In a more modern context, if economics is the “dismal science”, I think there is a case that the economics of explaining currency movements is perhaps the most dismal of sciences.
Nowhere is this more evident than in the current debate regarding the US dollar.
In essence, there are two competing narratives on the US dollar versus euro exchange rate with which markets are wrestling.
The first is a positive US dollar view.
Certainly, with Janet Yellen taking the Treasury secretary’s chair in early 2021, markets were right to expect a disavowal of the Trump era “devaluationist” rhetoric toward the USD.
From March 2020, in the wake of the US Federal Reserve’s aggressive monetary accommodation to confront the pandemic (and where the Fed was in a position to enact more monetary stimulus than the ECB), the US dollar fell for much of 2020. However, with the new Biden administration, the US dollar appreciated through the March quarter of 2021.
In some measure that March quarter appreciation reflected the enactment of a US$1.9 trillion fiscal package by the new Biden administration. That came after stimulus measures of some US$3 trillion back in April 2020 and a further US$900 billion in December 2020.
Those packages will mean the maintenance of the US fiscal deficit at a peacetime record close to 15 per cent of US GDP. The Biden administration has also unveiled plans for a US$3 trillion infrastructure spend (admittedly more longer-term and possibly financed by tax increases).
In any case, those record US peacetime fiscal deficits need to be financed.
Bond yields impacted
Given the immensity of that task it is not surprising that this has seen some rise in bond yields, helped along by concerns that the fiscal stimulus may lead to an outbreak of inflation. And while the momentum for higher bond yields appears to have stalled, an appreciation of the US dollar (because of higher bond yields) is what the textbooks suggest – other things equal – is the consequence of a fiscal stimulus funded by bond sales to the public.
Indeed, that is precisely what happened with the Reagan deficits of the early 1980s, which kept a floor under US bond yields and saw a sharp appreciation of the US dollar that only came to an end with the Plaza Accord in 1985.

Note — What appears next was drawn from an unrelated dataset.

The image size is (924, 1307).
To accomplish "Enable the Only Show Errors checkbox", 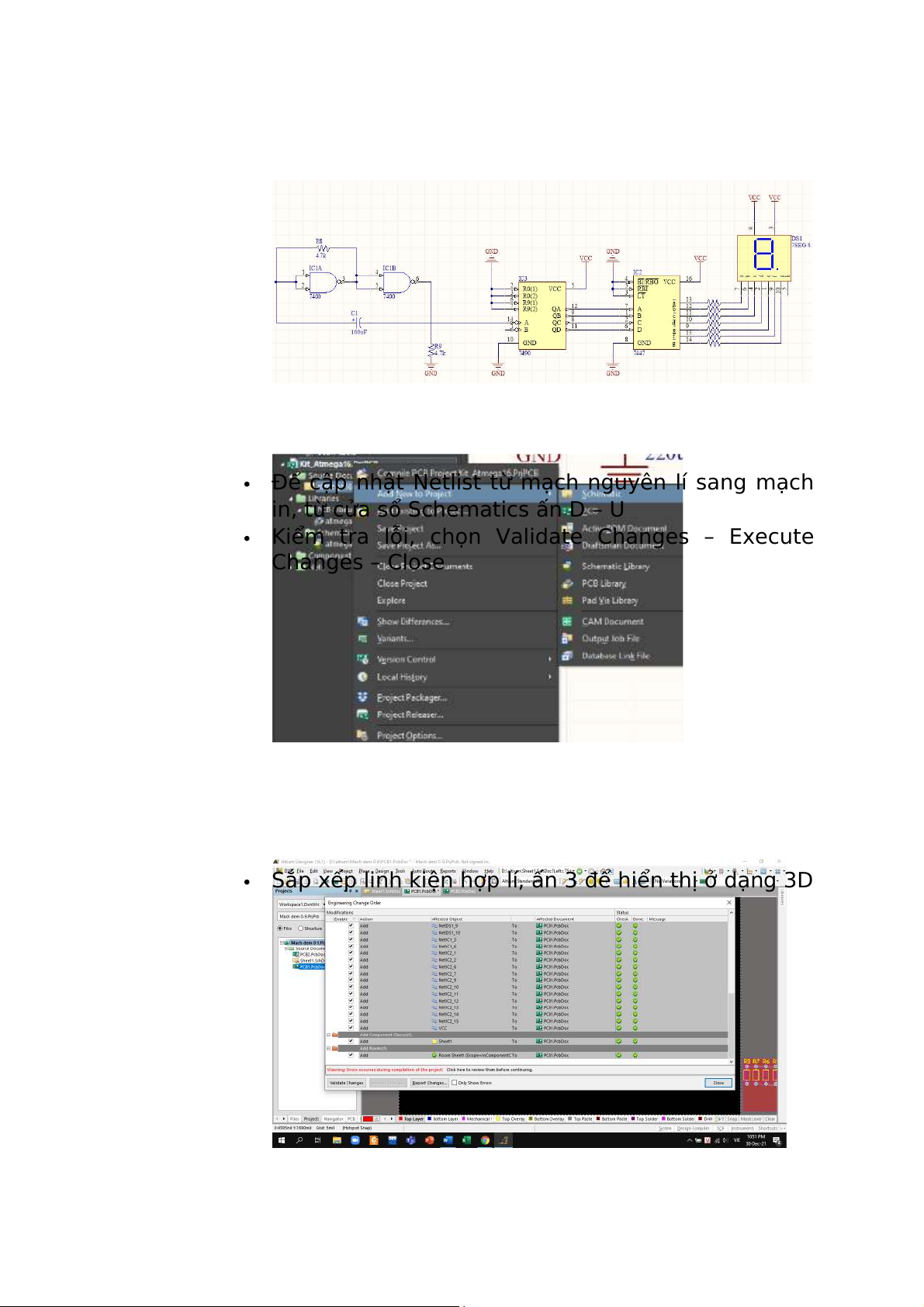I will (455, 1083).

In the current circumstance, the Fed is also a big buyer of bonds as well as the public. In Paul Volcker, Reagan had a Fed chair that, fresh from the experience of the inflationary 1970s, who would not have entertained central bank purchases of bonds as a stimulatory tool. Were a Powell-led Fed disposed to increase its purchases, that would limit the rise in bond yields and therefore any appreciation in the US dollar, but it has a lot of bonds to buy to achieve that outcome and in the absence of increases in fiscal stimulus in other jurisdictions, such as the eurozone, that US dollar appreciation may well continue.
However, in April the US dollar momentum appears to have reversed.
This brings us to the second competing narrative.
In this competing narrative, the US has been a relative outperformer in economic growth terms: first, it could enact fiscal stimulus relatively quickly and didn’t face the same institutional barriers to the enactment of such stimulus as the EU; second, it got its COVID vaccination program underway relatively quickly and the roll-out of the vaccine proceeded relatively smoothly unlike the missteps that have wracked the roll-out in the EU.
However, that relative economic outperformance has had consequences that in time might weigh on the US dollar. It has placed the US economy squarely as the engine of global economic growth but the consequence has been a growing US trade deficit – which again the textbooks would say that, other things equal, should result in a depreciating exchange rate. Further, the EU after the early missteps appears to have got its COVID vaccination program in some form of order presaging better conditions for internally generated growth in the EU. Hence the tendency for a better performed euro through April.
Of course, in the real world, other things are rarely equal. What happens to the US dollar will reflect the interplay and relative influence of the allure of higher bond yields versus the consequence of a large and growing trade deficit.
My own view tends to favour the former narrative. I think US bond yields go higher from here – that the current pause in yields is just that: a pause – and second, the EU governance frameworks to me show a tendency to result in “the snatching of defeat from the jaws of victory”. I am thinking particularly here of the convoluted pathway to the enactment of any meaningful EU-wide fiscal stimulus. That pathway remains complicated at best.
What of the Australian dollar?
Here there are further complications. Australia has had a governance framework that has allowed relatively quick fiscal and monetary stimulus to be applied. However, the fiscal stimulus is not of the same order of magnitude as applied in the US. Australia also looks to be contemplating budget repair at a much earlier stage than the US and the RBA has issued “guidance” that it does not expect to raise the policy rate until 2024. That may temper any tendency for the Australian dollar to rise.
On the other hand, the unprecedented global monetary and fiscal measures applied in the wake of the pandemic has many in financial markets on alert for higher global inflation, including commodity inflation, which would enhance Australia’s already healthy trade position. That might prove a strong tailwind for further Australian dollar appreciation against both currencies regardless of the way in which the US dollar versus euro dynamic plays out.
So, while currency forecasters do their best, in digesting their prognostications it pays to keep in mind that currency forecasting is among the most dismal elements of the “dismal science”.